# [Passage provided]
◆ ◆ ◆ ◆ ◆

Appellate Division of the Supreme Court of New York, Third Department
Nov 23, 2005
23 A.D.3d 957 (N.Y. App. Div. 2005)

Opinion

97819.

November 23, 2005.

Appeal from an order of the Family Court of Madison County (McDermott, J.), entered March 16, 2005, which, inter alia, in a proceeding pursuant to Family Ct Act article 6, granted respondent's motion to vacate a prior order of the court.

Lawrence Brown, Bridgeport, for appellant.

Kathleen A. Rapasadi, Law Guardian, Canastota.

Before: Crew III, J.P., Peters, Spain and Kane, JJ., concur.


The parties, who are the parents of a son now eight years old, lived together in Ohio until late June 2004, when petitioner came to New York with the child. By petition dated July 9, 2004, she commenced this proceeding requesting Family Court to, among other things, exercise temporary emergency jurisdiction pursuant to Domestic Relations Law § 76-c alleging, among other things, that respondent made disturbing accusations and/or requests of a sexual nature concerning her children (including the child at issue) and threatened to kill her. Upon respondent's default in the matter, petitioner was granted custody by order entered August 23, 2004. In its decision, the court found "sufficient ground to support the granting of [the] order."

On December 20, 2004, respondent moved to vacate the order alleging that he had already commenced his own custody proceeding in Ohio on June 25, 2004, and that petitioner had fled with the child without his notice or consent. At a March 2005 hearing on respondent's motion, there was a dispute between the parties concerning whether there was in fact a pending proceeding in Ohio. Family Court made no effort to confirm or deny this fact, despite the clear mandate of Domestic Relations Law § 76-c (4). In addition, Family Court stated at the hearing that it was "not aware of any emergency with regard to the child, as opposed to [petitioner] herself personally[,] that required the court last summer to exercise any kind of emergency jurisdiction." The court repeated this sentiment a few more times during the hearing, namely, that there was no emergency "affecting the child." Based on this reasoning, Family Court granted respondent's motion and vacated the prior order. We now reverse.

◆ ◆ ◆ ◆ ◆

# [Exercises to complete]
• 1. According to the court opinion, on what date did respondent move to vacate the Family Court order?
• 2. Write out the part of the court opinion starting at "Appellate Division of" and ending at "of the court.".
The records are separate material, unrelated to the court opinion.

◆ ◆ ◆ ◆ ◆

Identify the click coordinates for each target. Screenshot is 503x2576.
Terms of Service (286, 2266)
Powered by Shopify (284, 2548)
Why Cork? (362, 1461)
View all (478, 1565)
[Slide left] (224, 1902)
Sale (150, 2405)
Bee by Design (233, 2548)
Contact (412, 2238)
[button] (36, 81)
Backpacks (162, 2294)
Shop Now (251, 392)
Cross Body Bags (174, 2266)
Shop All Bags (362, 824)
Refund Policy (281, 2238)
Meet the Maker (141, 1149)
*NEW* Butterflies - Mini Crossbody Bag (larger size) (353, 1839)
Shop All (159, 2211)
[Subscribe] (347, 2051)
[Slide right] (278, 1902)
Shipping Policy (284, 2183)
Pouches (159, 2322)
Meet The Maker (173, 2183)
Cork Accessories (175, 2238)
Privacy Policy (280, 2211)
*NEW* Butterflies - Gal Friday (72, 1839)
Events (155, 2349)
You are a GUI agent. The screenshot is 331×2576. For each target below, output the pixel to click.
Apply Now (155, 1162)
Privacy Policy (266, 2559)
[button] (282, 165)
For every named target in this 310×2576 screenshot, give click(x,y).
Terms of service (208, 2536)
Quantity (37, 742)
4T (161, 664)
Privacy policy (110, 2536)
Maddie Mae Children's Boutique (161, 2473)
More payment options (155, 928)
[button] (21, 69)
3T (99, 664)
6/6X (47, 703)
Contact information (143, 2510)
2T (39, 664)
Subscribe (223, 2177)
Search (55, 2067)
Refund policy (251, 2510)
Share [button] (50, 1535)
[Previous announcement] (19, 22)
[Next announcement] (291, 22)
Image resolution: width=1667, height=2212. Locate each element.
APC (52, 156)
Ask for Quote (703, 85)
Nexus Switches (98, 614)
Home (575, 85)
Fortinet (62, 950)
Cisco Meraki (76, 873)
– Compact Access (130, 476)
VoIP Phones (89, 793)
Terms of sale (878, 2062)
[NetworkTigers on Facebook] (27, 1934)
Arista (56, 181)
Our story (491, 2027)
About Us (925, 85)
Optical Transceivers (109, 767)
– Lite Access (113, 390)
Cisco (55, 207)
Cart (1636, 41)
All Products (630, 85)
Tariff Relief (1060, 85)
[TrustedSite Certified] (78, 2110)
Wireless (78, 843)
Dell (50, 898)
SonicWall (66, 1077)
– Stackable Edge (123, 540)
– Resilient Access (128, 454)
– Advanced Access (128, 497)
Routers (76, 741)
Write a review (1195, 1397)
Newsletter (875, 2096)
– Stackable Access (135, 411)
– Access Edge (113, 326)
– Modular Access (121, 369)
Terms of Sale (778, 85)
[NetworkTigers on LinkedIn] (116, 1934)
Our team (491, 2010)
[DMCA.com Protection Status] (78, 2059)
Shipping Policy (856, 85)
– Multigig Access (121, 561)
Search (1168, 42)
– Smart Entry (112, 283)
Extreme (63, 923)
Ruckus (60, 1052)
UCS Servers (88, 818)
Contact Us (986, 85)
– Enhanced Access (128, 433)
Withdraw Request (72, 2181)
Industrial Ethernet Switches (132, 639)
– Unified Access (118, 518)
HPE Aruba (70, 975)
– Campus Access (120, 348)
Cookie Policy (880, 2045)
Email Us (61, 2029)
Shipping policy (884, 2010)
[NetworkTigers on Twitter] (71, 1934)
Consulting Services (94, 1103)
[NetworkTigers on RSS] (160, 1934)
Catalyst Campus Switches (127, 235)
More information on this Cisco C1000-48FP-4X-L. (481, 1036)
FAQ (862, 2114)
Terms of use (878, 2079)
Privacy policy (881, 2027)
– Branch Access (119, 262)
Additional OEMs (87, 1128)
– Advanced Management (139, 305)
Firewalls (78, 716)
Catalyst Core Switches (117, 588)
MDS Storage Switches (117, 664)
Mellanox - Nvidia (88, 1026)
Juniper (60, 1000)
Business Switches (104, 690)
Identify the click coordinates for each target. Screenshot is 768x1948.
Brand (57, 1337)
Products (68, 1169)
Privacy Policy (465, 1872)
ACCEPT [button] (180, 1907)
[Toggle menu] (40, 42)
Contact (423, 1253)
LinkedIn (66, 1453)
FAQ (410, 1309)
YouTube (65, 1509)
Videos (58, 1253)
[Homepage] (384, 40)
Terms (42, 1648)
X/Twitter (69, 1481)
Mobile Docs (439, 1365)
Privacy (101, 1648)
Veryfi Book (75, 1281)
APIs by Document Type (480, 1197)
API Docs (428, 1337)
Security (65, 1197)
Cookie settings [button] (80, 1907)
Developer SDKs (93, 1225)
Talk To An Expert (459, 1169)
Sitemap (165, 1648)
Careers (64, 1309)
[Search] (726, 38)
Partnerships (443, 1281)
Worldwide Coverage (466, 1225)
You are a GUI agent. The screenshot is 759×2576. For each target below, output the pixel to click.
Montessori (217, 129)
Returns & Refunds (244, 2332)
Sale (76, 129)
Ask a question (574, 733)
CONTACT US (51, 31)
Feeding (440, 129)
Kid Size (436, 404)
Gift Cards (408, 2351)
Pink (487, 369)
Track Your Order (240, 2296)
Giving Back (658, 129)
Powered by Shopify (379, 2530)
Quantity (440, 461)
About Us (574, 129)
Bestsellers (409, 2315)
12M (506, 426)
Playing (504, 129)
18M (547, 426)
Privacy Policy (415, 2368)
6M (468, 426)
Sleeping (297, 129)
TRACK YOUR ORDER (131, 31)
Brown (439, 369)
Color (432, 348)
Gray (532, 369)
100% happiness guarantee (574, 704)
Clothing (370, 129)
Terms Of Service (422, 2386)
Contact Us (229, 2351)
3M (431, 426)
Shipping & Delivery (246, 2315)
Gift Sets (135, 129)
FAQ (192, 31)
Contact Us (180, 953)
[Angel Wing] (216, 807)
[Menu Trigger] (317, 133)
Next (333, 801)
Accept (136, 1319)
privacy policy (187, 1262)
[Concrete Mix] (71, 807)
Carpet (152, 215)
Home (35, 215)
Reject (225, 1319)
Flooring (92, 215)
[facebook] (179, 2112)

◆ ◆ ◆ ◆ ◆

# [Answers given]
• 1. December 20, 2004.

• 2.
Appellate Division of the Supreme Court of New York, Third Department
Nov 23, 2005
23 A.D.3d 957 (N.Y. App. Div. 2005)

Opinion

97819.

November 23, 2005.

Appeal from an order of the Family Court of Madison County (McDermott, J.), entered March 16, 2005, which, inter alia, in a proceeding pursuant to Family Ct Act article 6, granted respondent's motion to vacate a prior order of the court.